* ACTIVITY *
Reproduce exactly, from the data that follows, the line with "Select Any iOS Device (arm64) under Build", the line with "Given: Click the", and every line that lies between them.

* INPUT FOR THIS TASK *

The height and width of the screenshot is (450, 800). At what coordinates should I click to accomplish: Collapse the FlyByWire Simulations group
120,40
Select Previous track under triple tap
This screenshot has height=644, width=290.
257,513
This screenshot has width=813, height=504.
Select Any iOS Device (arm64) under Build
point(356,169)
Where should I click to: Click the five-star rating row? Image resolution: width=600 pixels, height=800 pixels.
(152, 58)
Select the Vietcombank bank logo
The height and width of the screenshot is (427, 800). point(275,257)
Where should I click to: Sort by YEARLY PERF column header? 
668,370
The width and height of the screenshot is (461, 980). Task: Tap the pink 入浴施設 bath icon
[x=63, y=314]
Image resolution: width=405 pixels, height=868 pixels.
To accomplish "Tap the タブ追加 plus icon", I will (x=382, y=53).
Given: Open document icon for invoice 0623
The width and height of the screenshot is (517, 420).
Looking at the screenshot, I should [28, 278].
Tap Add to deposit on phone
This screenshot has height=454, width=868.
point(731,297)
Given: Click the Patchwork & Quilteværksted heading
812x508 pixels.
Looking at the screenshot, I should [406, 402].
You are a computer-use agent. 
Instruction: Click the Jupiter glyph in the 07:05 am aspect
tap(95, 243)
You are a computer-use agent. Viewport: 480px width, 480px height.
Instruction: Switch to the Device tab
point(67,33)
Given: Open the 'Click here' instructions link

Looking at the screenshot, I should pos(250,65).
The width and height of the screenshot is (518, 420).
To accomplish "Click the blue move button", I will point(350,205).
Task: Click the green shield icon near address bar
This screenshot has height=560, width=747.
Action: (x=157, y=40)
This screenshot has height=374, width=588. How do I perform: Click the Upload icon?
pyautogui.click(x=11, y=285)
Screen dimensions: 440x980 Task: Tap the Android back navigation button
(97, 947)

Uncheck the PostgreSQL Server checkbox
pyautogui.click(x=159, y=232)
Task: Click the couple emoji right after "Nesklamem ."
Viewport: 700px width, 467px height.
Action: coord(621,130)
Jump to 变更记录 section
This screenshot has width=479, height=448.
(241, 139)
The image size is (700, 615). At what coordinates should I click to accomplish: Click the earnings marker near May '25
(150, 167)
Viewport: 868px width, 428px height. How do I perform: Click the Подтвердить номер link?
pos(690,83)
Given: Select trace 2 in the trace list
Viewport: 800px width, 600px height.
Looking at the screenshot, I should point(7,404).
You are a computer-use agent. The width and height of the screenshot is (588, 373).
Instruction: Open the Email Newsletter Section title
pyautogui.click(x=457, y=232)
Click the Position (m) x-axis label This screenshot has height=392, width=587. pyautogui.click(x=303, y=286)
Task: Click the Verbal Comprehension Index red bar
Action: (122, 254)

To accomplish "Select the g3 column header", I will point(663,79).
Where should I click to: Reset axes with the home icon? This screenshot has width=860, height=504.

* EXERCISE RESULT *
Select Any iOS Device (arm64) under Build
point(356,169)
Where should I click to: Click the five-star rating row? Image resolution: width=600 pixels, height=800 pixels.
(152, 58)
Select the Vietcombank bank logo
The height and width of the screenshot is (427, 800). point(275,257)
Where should I click to: Sort by YEARLY PERF column header? 
668,370
The width and height of the screenshot is (461, 980). Task: Tap the pink 入浴施設 bath icon
[x=63, y=314]
Image resolution: width=405 pixels, height=868 pixels.
To accomplish "Tap the タブ追加 plus icon", I will (x=382, y=53).
Given: Open document icon for invoice 0623
The width and height of the screenshot is (517, 420).
Looking at the screenshot, I should [28, 278].
Tap Add to deposit on phone
This screenshot has height=454, width=868.
point(731,297)
Given: Click the Patchwork & Quilteværksted heading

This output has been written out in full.